YOUR TASK: After locating the line that holds "Task: Open the View link for existing summary", repeat it and each following line exactly until the material ends, skipping pictures.

RECORD EXCERPTS:

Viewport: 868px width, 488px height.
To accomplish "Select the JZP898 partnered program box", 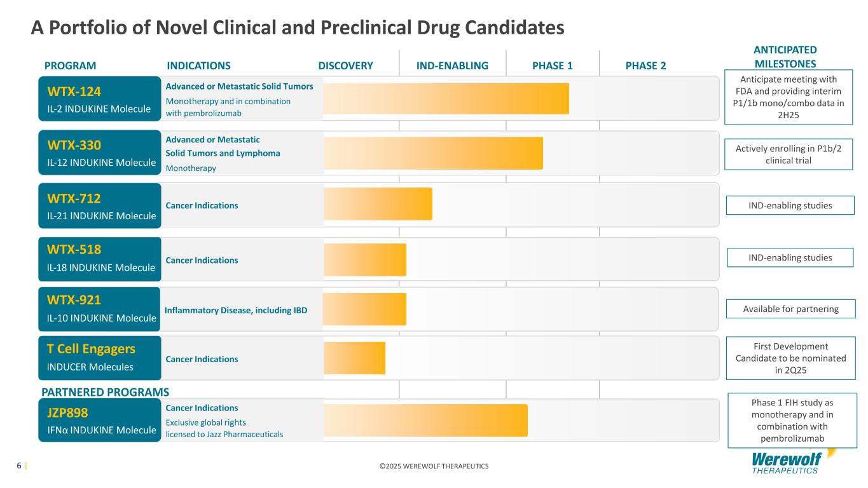I will tap(99, 420).
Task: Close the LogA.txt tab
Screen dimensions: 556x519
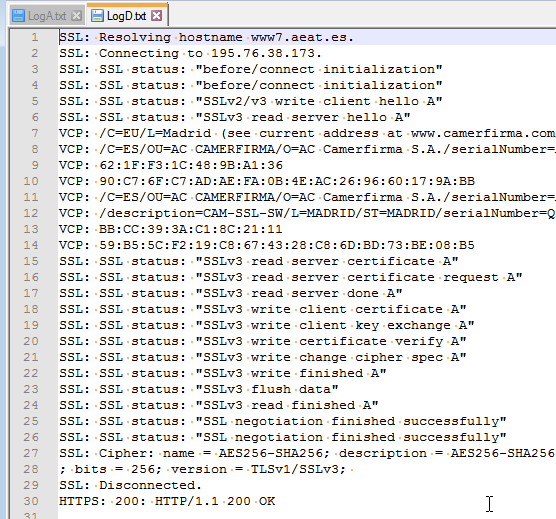Action: pos(76,16)
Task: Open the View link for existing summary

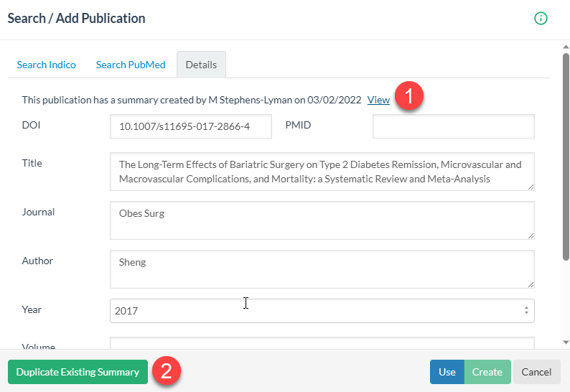Action: pos(378,100)
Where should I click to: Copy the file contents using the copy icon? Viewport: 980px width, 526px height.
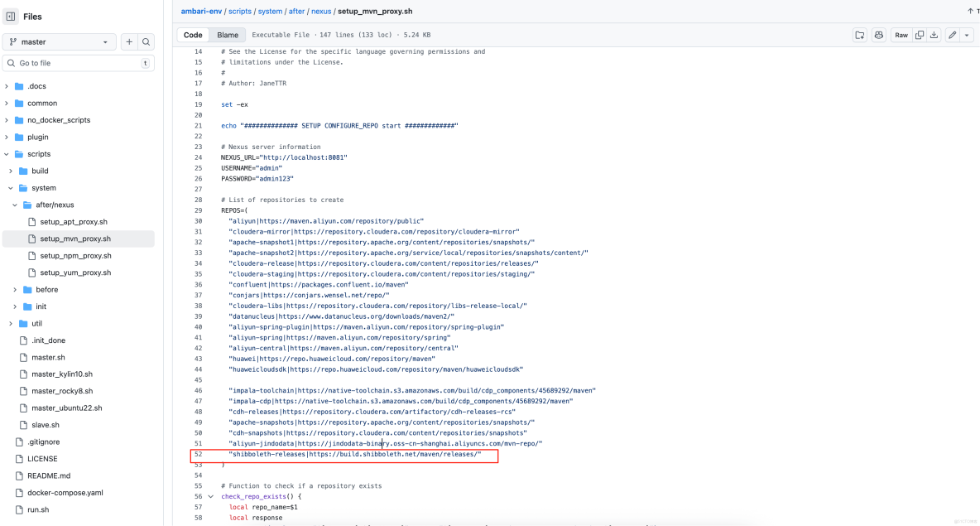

REPLY:
Task: Open the View link for existing summary

Action: pos(378,100)
Where should I click to: Copy the file contents using the copy icon? Viewport: 980px width, 526px height.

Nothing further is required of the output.